Mit Blick auf die zahlreichen
Auslandseinsätze und die kommende Libanon-Mission erklärt die
CDU-Politikerin: "Deshalb müssen wir uns insgesamt fragen, ob die
Strukturen unserer Streitkräfte zukunftstüchtig sind".
Die Bundeskanzlerin erinnert daran, dass Deutschland gemessen am Bruttosozialprodukt weniger für die Armee ausgebe als Finnland, Norwegen oder Holland und sogar deutlich weniger als Italien, Frankreich, Großbritannien oder die USA. Man werde "nicht sagen können, dass die Verteidigungsausgaben in den nächsten 20 Jahren sakrosankt sind", sagt Merkel.

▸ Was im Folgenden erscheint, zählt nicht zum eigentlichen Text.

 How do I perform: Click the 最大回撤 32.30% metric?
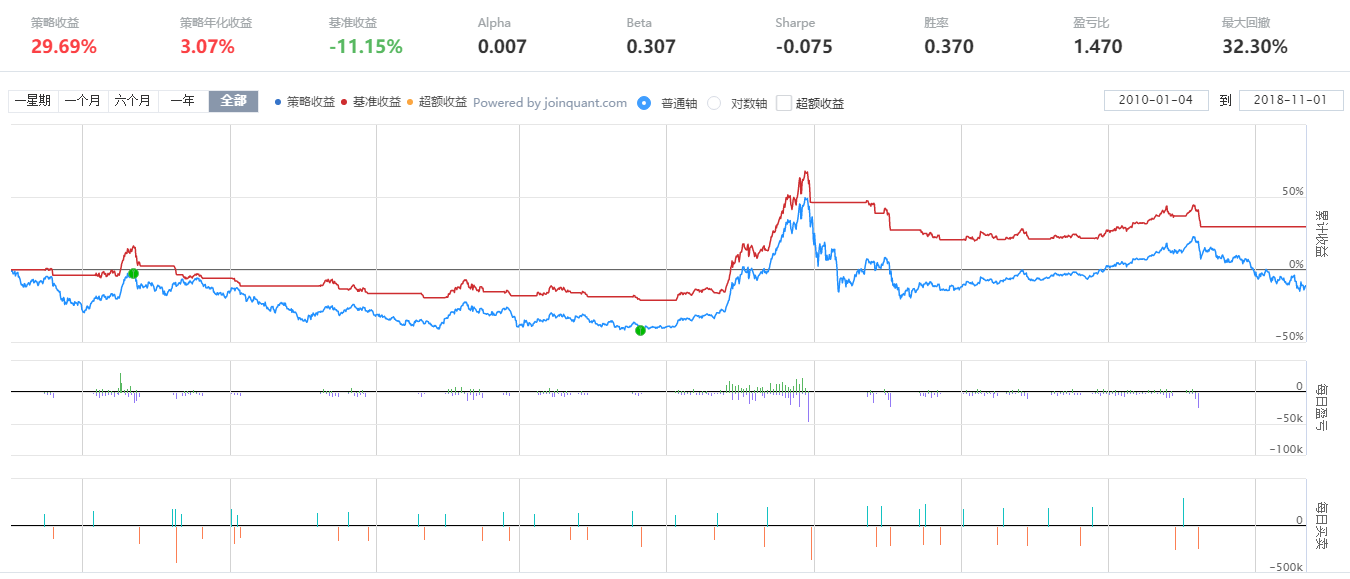coord(1255,37)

Das betreffe aber nicht den Haushalt 2007/2008. "Eine deutsche Regierung kann jetzt nicht sagen: In den nächsten Jahrzehnten bitte keine neuen Konflikte, weil wir uns das nicht leisten können!", sagt die Bundeskanzlerin.
Merkel schließt vorerst aus, dass sich die Bundeswehr in größerem
Maße als bisher an einem möglichen internationalen Einsatz im Sudan
beteiligen wird. Die dort laufende Mission sei wichtig, "aber darüber
hinaus sehe ich keinen deutschen Einsatz in Darfur".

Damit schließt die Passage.